VPSA Backup: 4 Ways to Protect Your Data

Backup AWS S3 VPSA


Disks fail, data centers go offline, but with Zadara’s new incremental backup to Amazon S3 (B2OS) solution, you can protect and archive your data, and then restore to any location as a new volume or block device. In this post, I cover our new B2OS capability and three other methods you can use to protect your data.

How VPSA Data Protection Works

Data protection services are just one of many features included in your Virtual Private Storage Array™ (VPSA™) to help with your day-to-day and long-term data management. A common thread to these services is the snapshot functionality provided with both block volumes and NAS shares.

Snapshots use a copy-on-write technology where after a snapshot is taken, data that is modified is copied to different blocks within the storage device so that the original data is preserved.

You define a policy of how fast you want to take the snapshot and any data written thereafter is marked “dirty” in the volume’s virtual segment table. When the next snapshot is scheduled, the original segment table is saved and blocks that were marked dirty are reassigned to unused blocks within the pool.

Very little space is required for the snapshot other than storing the segment table and metadata. Your data is never physically copied, making this a very efficient incremental backup process.

Pool Level Protection

When you clone a volume, a copy of the metadata from the snapshot is used to create the clone. The clone starts out as an identical image of the original because the data is shared between the original and clone. Any modifications to the original or clone use copy-on-write for completely isolated, yet shared data sets.

This level of protection works great if users delete files or a virus is introduced into your data, since all you have to do is clone the volume from a point in time prior to the issue. The problem is then fixed by restoring the data or uninfected programs.

Please remember that your backups and data coexist on the same media. That is, pool level protection is designed to survive a single RAID-1 drive or two RAID-6 drives simultaneously failing within the same RAID group. If you require higher levels of data protection, we offer local and remote mirroring.

Local and Remote Mirroring

Two other protection levels that use snapshots are mirroring to local and remote pools. For mirroring, your volume, represented by a snapshot, is copied block-by-block to a different pool. Although the pool resides on the same VPSA, the backups are on drives independent of your data. A common use for this is to use SSDs for production and 5- or 6TB SATA drives locally for mirroring. This provides an additional layer of protection and allows you to instantly access your data, without a restoration step.

However, if the data center goes down, you will not have access to your data. With remote mirroring, you have the same protection as local mirroring, but your data is offsite in a different data center or region.

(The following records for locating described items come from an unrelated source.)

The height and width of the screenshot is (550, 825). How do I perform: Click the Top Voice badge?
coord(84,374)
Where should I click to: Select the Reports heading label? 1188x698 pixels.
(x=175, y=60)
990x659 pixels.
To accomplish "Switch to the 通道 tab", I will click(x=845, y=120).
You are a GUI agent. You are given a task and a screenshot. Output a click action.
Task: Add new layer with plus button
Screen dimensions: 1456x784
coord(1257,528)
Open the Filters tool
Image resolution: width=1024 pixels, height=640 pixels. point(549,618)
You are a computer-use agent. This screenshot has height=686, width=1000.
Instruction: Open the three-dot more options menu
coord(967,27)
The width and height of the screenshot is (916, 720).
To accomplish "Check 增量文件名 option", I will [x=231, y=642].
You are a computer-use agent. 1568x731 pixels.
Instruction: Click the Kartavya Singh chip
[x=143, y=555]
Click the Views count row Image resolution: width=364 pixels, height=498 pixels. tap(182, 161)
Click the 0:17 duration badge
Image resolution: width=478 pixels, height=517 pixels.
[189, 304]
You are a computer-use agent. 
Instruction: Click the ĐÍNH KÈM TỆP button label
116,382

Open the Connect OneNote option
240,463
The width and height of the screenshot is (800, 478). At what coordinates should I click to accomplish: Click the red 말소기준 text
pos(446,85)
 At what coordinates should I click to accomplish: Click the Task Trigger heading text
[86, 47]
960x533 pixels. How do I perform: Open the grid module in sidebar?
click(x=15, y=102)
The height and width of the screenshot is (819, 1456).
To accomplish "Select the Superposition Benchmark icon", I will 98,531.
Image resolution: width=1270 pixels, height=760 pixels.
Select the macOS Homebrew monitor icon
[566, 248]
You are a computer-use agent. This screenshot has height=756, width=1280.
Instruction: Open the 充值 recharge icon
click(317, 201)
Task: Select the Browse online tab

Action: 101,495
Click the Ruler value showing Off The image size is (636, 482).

There were several instances where AWS was offline as long as 14 hours, causing outages for their customers. For disaster recovery (DR), you can mirror your data to another VPSA in a different AWS region.

For example, we have clouds in both the East and West coast where a mirror would be configured between the two. If your production site goes down in the East, you can start operations back up in the West coast region using the latest snapshot.

Both local and remote mirroring are designed for rapid data and site recovery. But what if you have a requirement to archive your data for years? Our new Backup to S3 feature offers such a solution.

Backup to S3

With Backup to S3 (B2OS), snapshots are mirrored to AWS. All the metadata and data is stored compressed in S3 buckets where it can later be restored to any VPSA or copied to a block device. Since you can restore the data as a backup image, your data is vendor-neutral, allowing quick migration to other devices. S3 also has an aging feature that automatically moves data to Glacier after a preset period of time. This means your B2OS data can eventually (or instantly, if you set the aging parameter to zero) go to Glacier, for economical archiving.

Depending on the size of your volumes, this feature may be more economical than using local or remote mirroring; however, DR may take some time to configure if you do not have the pre-allocated resources up and running in the event of a disaster. And if you choose to age data to Glacier, keep in mind that Glacier restoration takes 4-5 hours.

A really cool feature is that when you restore your volume, you can restore it as a clone. This is a zero copy backup restore. When your servers access the blocks in a volume, a page fault is generated for missing data causing blocks to be copied from S3 on demand. This works wonders if you only need a few files from years ago and don’t want to wait for the entire restore job to complete.

Backup Type Use Case Considerations
Pool User deleted files, virus, and application errors. Short-term temporary backups. Data and backups share same disks. Old backups are removed when pool space is limited. Not designed for DR.


Local Mirroring Short and long-term archives. Additional layer of protection of data local to VPSA. Not designed for DR solution. VPSA drive limitation reduces maximum production storage.


Remote Mirroring Short and long-term archives, disaster recovery. Additional layer of protection remote from VPSA.


Requires second VPSA.
Backup to S3 Short, long and cold storage archives, disaster recovery; data compressed. Resides on third-party site.


DR response time slower.

The table above summarizes a few use cases you may want to consider implementing when looking to protect your data on your VPSA. If you’re not using a minimum of local mirroring for data protection, you should be scheduling backup jobs from your servers using a folder/file copy or image backup. Otherwise, your data access may be at risk for reasons unrelated to your reliable, redundant VPSA.